Tips: How does Despeckle interact with other OCR settings like Deskew?

Despeckle and Deskew are part of a "pre-processing pipeline" that prepares an image for the OCR engine. While they perform different tasks, they are highly complementary; using them together creates a "cleaner" and "straighter" image, which exponentially increases the probability of a successful sensitive data match.

Here is how they interact and work together:

1. The Sequential Workflow

When Spirion encounters an image, it doesn't just "read" it immediately. It applies these settings in a specific order before the character recognition begins:

  1. Deskew (The "Straightener"): First, the agent detects if the page is tilted (common in faxes or manual scans). It rotates the image so the lines of text are perfectly horizontal.
  2. Despeckle (The "Cleaner"): Once the image is straight, the agent identifies and removes "noise" (stray pixels/dots).
  3. OCR Engine (The "Reader"): Finally, the engine looks at the now-straight and now-clean image to identify letters and numbers.

2. Synergistic Benefits

  • Improved Character Alignment: If an image is both crooked (Skewed) and grainy (Speckled), the OCR engine might see a stray dot near a tilted letter "L" and misinterpret it as a "b" or a "h". By straightening the "L" first and then removing the dot, the engine sees a clear, vertical line, resulting in a 100% accurate identification.
  • Validation Accuracy: For data like Credit Card numbers or SSNs, a single misread digit (caused by a speckle or a tilt) will cause the Luhn Check or Checksum to fail. Using both settings ensures the digits are clear and aligned, which significantly reduces "False Negatives" (missing data that was actually there).

3. Performance Trade-offs

  • Cumulative CPU Load: Each pre-processing step (Deskew, Despeckle, and others like Fax Correction) adds a layer of mathematical calculation.
    • Using only one might add a 5-10% overhead to the OCR process.
    • Using both can increase the time spent on each image page by 15-25%.
  • Memory Usage: The agent must hold the original image, the "deskewed" version, and the "despeckled" version in memory simultaneously during the transition. For very high-resolution images, this can increase the memory footprint of the SpirionAgent.exe process.

4. Interaction with "Recognition Mode"

Spirion has a Recognition Mode setting (Favor Speed vs. Favor Accuracy):

  • Favor Accuracy + Deskew + Despeckle: This is the "Gold Standard" for high-risk discovery. It takes the longest but provides the highest possible detection rate for messy, scanned documents.
  • Favor Speed + Deskew + Despeckle: This is a middle ground. The pre-processing cleans the image, but the engine uses a faster, less intensive algorithm to read the characters.
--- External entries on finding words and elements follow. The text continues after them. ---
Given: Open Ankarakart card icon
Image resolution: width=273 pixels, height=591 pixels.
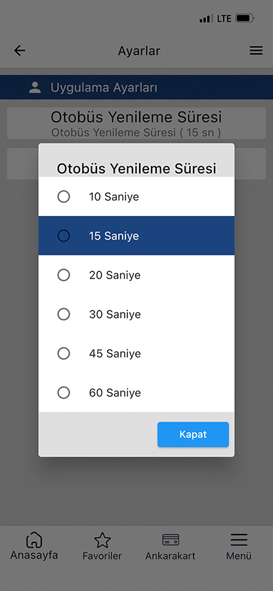Looking at the screenshot, I should coord(171,540).
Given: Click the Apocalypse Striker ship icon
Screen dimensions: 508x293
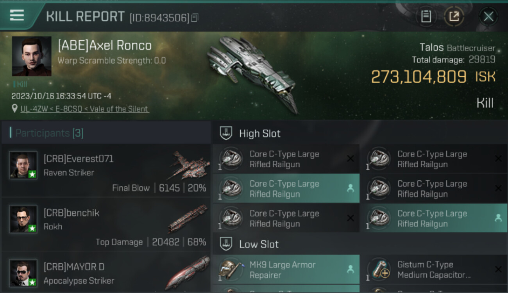Looking at the screenshot, I should (188, 273).
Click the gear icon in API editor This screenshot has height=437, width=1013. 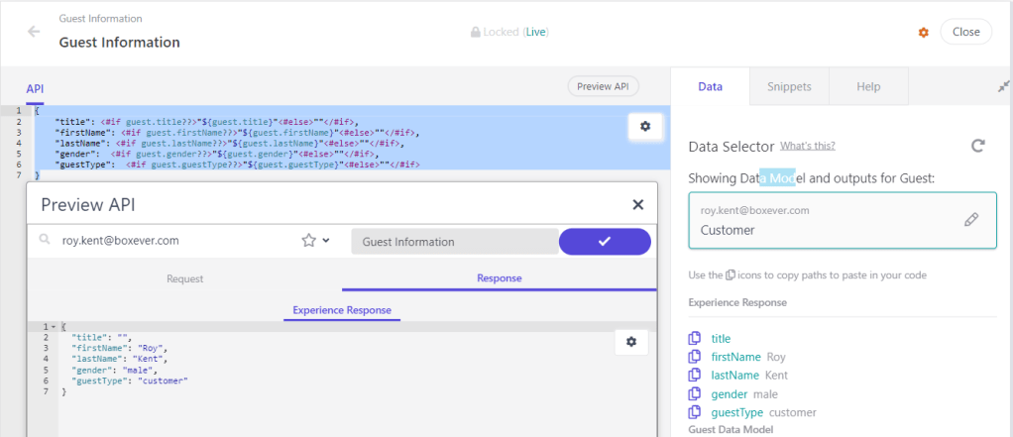[645, 126]
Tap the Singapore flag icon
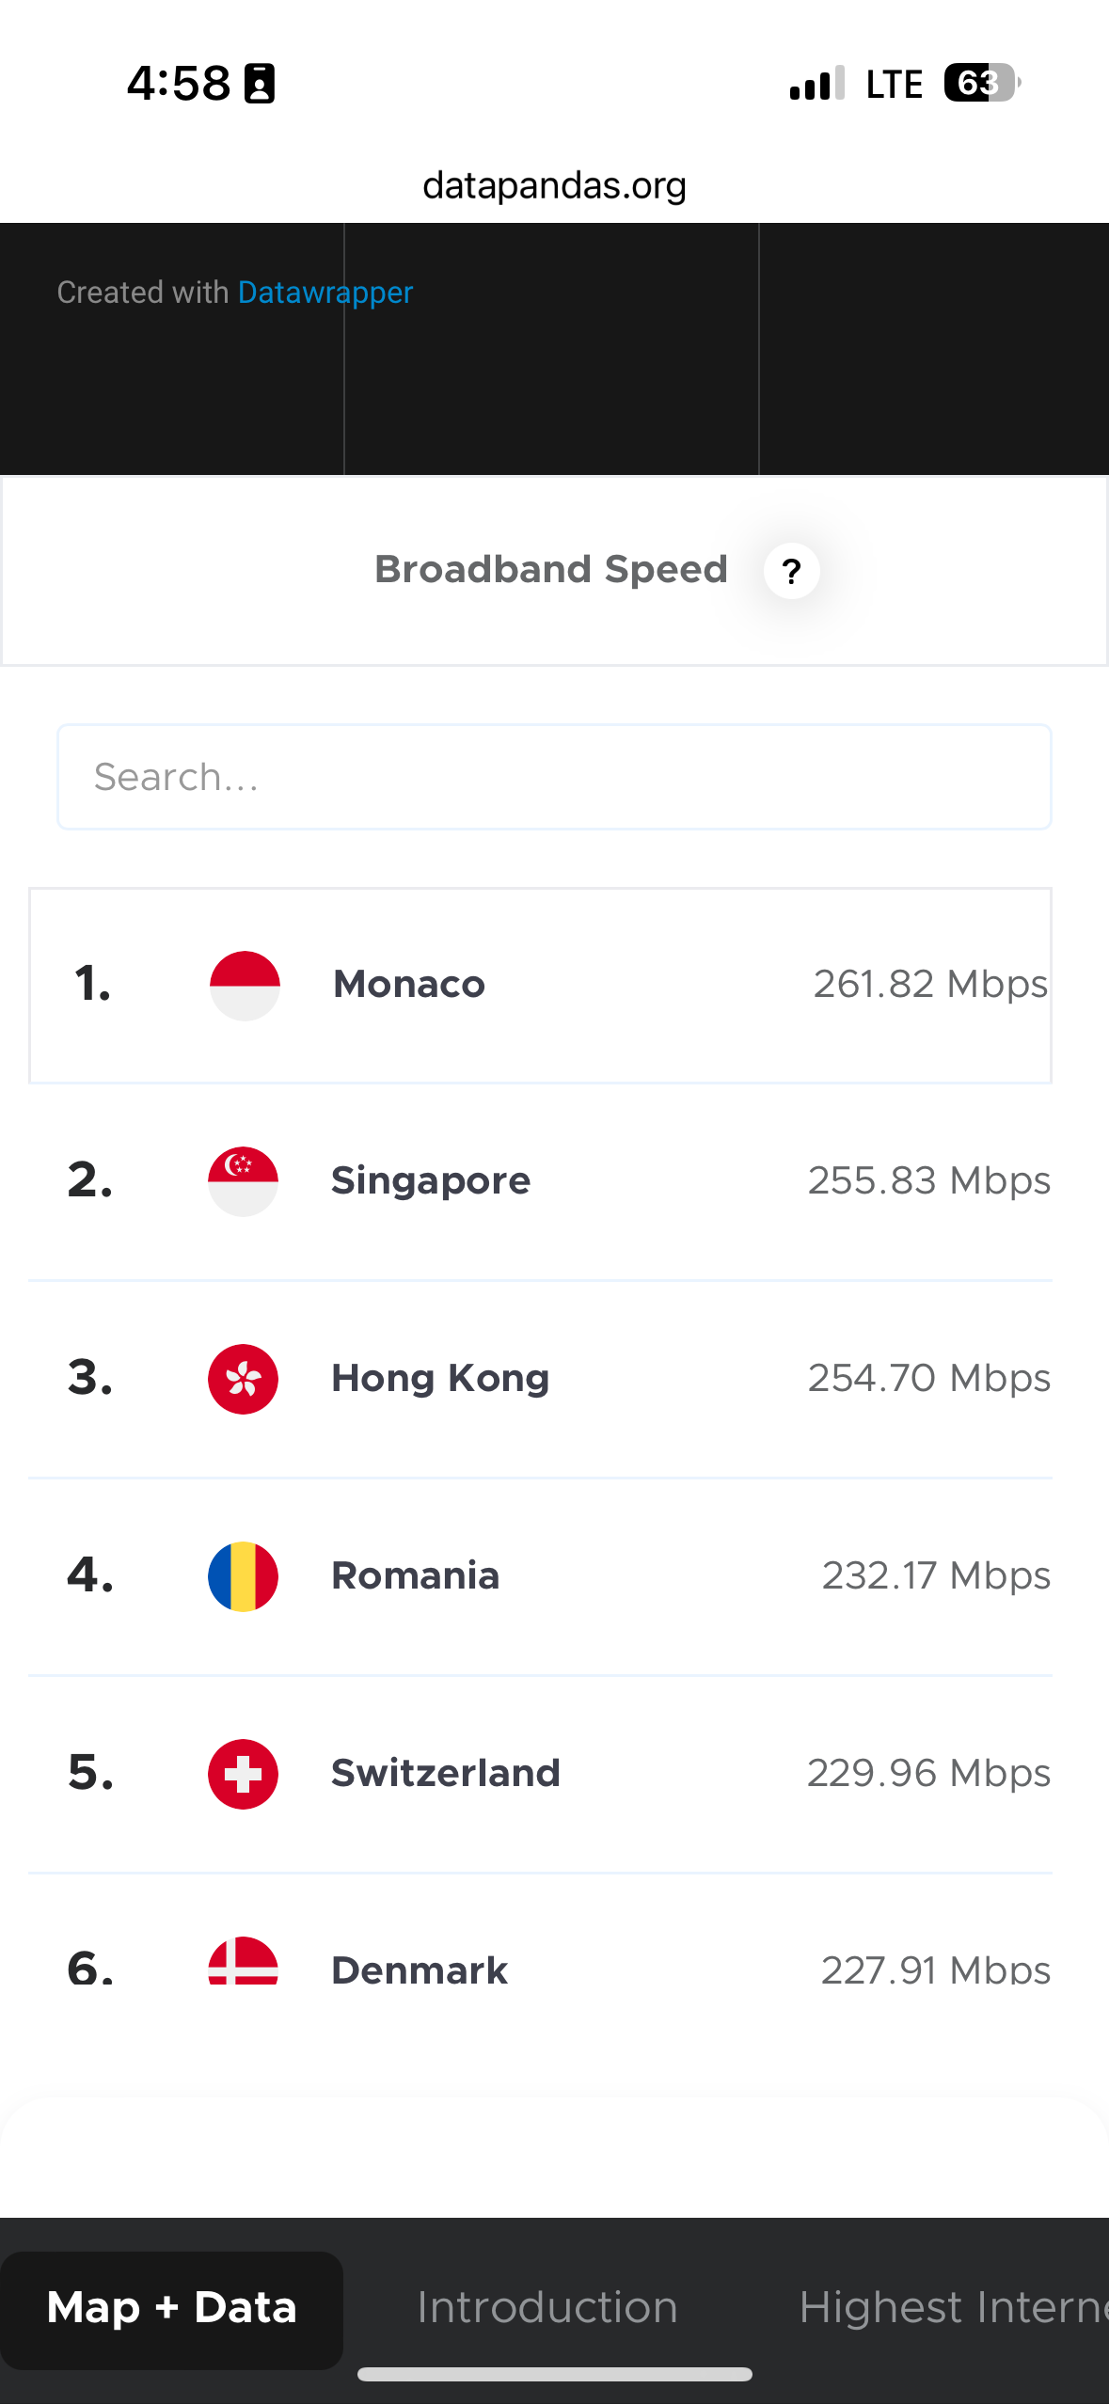 (x=243, y=1181)
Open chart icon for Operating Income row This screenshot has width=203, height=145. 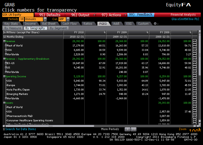coord(194,76)
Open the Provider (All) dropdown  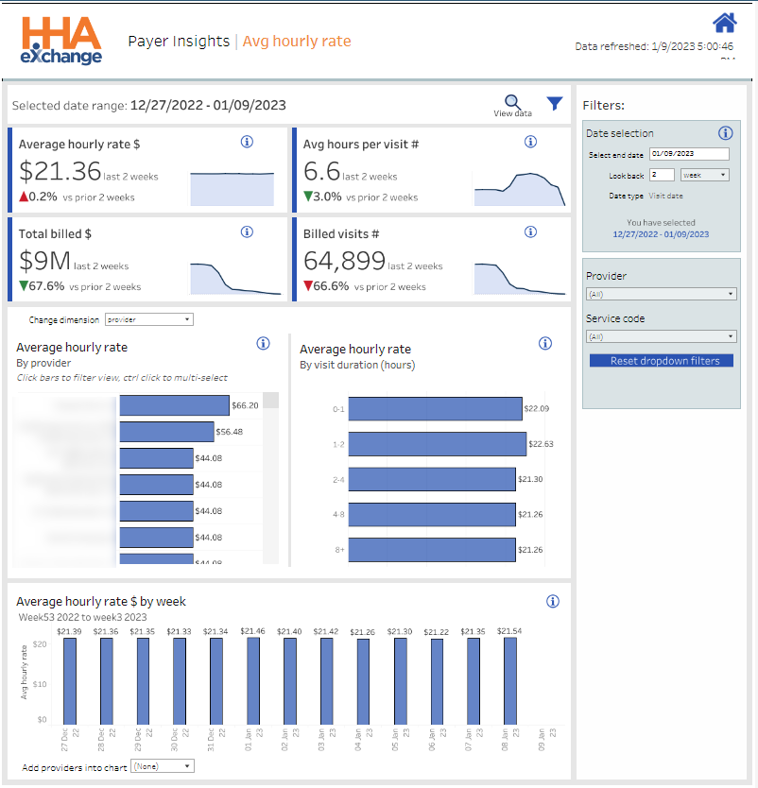[661, 293]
Summary Table: When to use them together

Document Condition

Use Deskew?

Use Despeckle?

Result

Digital Screenshots

No

No

Fastest scan; high accuracy.

Clean Scans (Straight)

No

Yes

Removes "dust" artifacts; prevents misreads.

Crooked Faxes

Yes

Yes

Essential. Fixes alignment and removes transmission noise.

Old Photocopies

Yes

Yes

Essential. Fixes "page creep" and paper grain noise.

SME Recommendation: If you are enabling OCR for anything other than high-quality digital screenshots, you should enable both Deskew and Despeckle. The performance hit is usually outweighed by the massive improvement in data discovery accuracy.